Raised a Friend, I am currently a member of Fresh Pond Meeting in Cambridge, Mass. I am also active in Salem Quarterly Meeting and in New England Yearly Meeting.

Monday, April 30, 2007

A Birthday; and Back to Barclay on the Bible

Today Growing Together in the Light is one year old. It has been quite a year for me. I have found myself stretched just by the process of writing somewhat regularly and by the effort of reporting as accurately as I can on events that I have been a part of. I have tried to be respectful of everyone and to avoid personal attacks and I have been gratified to see that on the whole this has been the case with the comments here as well. I am human and sometimes my emotions may have given my words more of an edge than I would have wanted if I had been writing in a cooler frame of mind. To anyone I have hurt because of my failings in this regard, I apologize. I find some satisfaction in seeing that this place has been a place where we have had meaningful discussions across some of the divisions of Friends. I am also pleased to hear that other Friends have found it useful to help them understand the issues.

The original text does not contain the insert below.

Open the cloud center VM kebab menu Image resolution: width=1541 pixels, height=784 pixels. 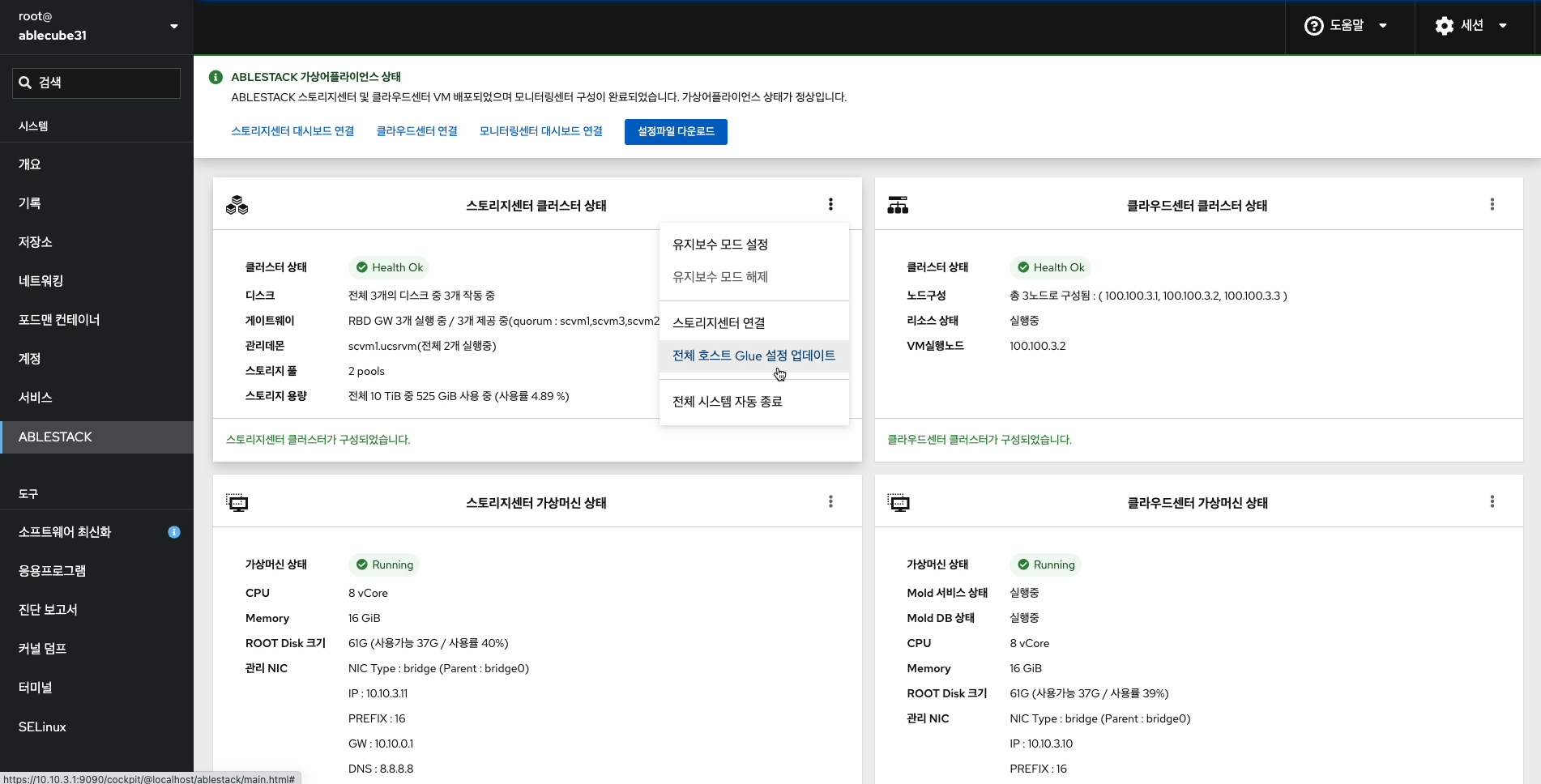(x=1492, y=501)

So now I want to go back to Barclay. This actually is somewhat timely. Where we come back to is Proposition 3, Concerning the Scriptures. I will look at what Barclay says and, in light of recent events, compare it with the Richmond Declaration.

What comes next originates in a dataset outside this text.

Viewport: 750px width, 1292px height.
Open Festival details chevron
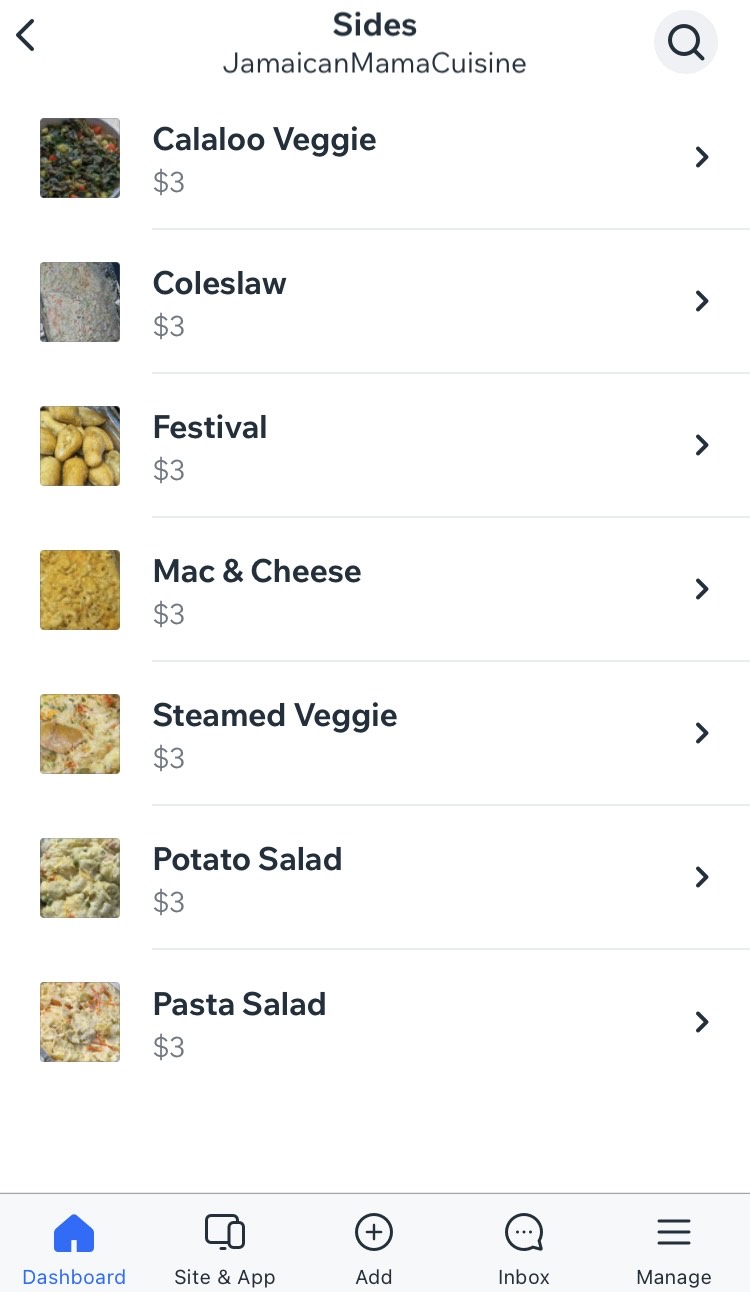click(x=702, y=445)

So here is the text to Barclay's Third Proposition:
From these revelations of the Spirit of God to the saints, have proceeded the scriptures of truth, which contain, 1. A faithful historical account of the actings of God's people in divers ages, with many singular and remarkable providences attending them. 2. A prophetical account of several things, whereof some are already past, and some yet to come. 3. A full and ample account of all the chief principles of the doctrine of Christ, held forth in divers precious declarations, exhortations, and sentences, which, by the moving of God's Spirit, were at several times, and upon sundry occasions, spoken and written unto some churches and their pastors: nevertheless, because they are only a declaration of the fountain, and not the fountain itself, therefore they are not to be esteemed the principal ground of all truth and knowledge, nor yet the adequate primary rule of faith and manners. Nevertheless, as that which giveth a true and faithful testimony of the first foundation, they are and may be esteemed a secondary rule, subordinate to the Spirit, from which they have all their excellency and certainty; for as by the inward testimony of the Spirit we do alone truly know them, so they testify, that the Spirit is that guide by which the saints are led into all truth: therefore, according to the scriptures, the Spirit is the first and principal leader. And seeing we do therefore receive and believe the scriptures, because they proceed from the Spirit; therefore also the Spirit is more originally and principally the rule, according to that received maxim in the schools, Propter quod unumquodque est tale, illud ipsum est magis tale. Englished thus: "That for which a thing is such, that thing itself is more such."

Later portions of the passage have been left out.